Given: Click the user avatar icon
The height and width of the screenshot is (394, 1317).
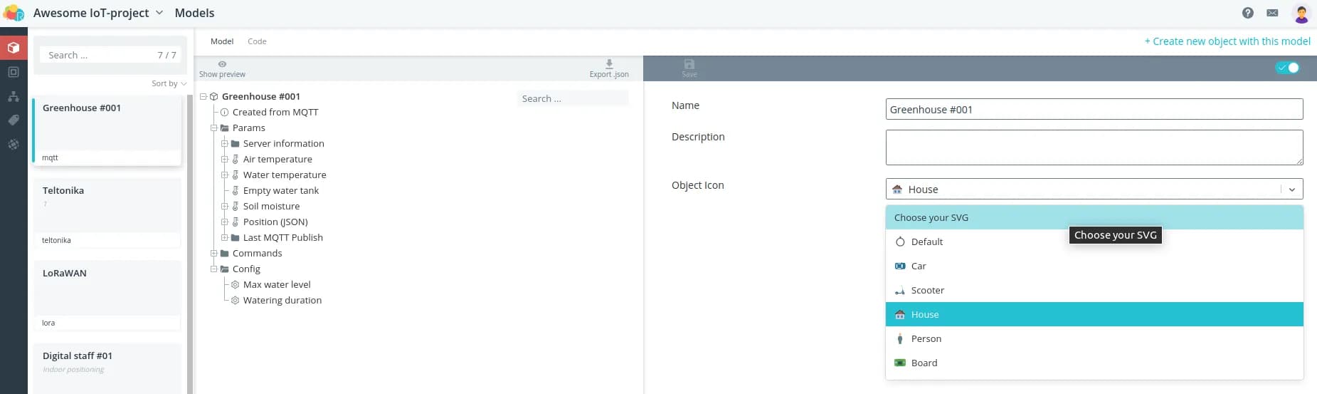Looking at the screenshot, I should tap(1301, 14).
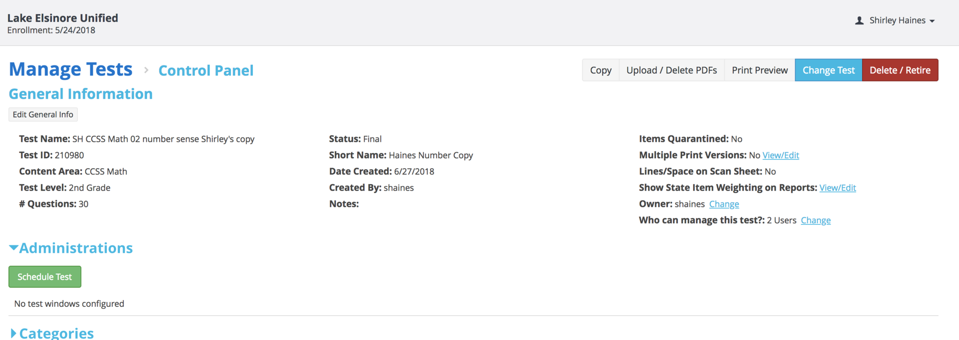959x340 pixels.
Task: Open View/Edit for Multiple Print Versions
Action: [781, 155]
^^^^^^^^^^^^^^^^
Write the listing above out again word for word, excluding all images.

Given: Click the user avatar icon
The height and width of the screenshot is (394, 1317).
Looking at the screenshot, I should tap(1301, 14).
959x340 pixels.
Task: Open View/Edit for Multiple Print Versions
Action: [781, 155]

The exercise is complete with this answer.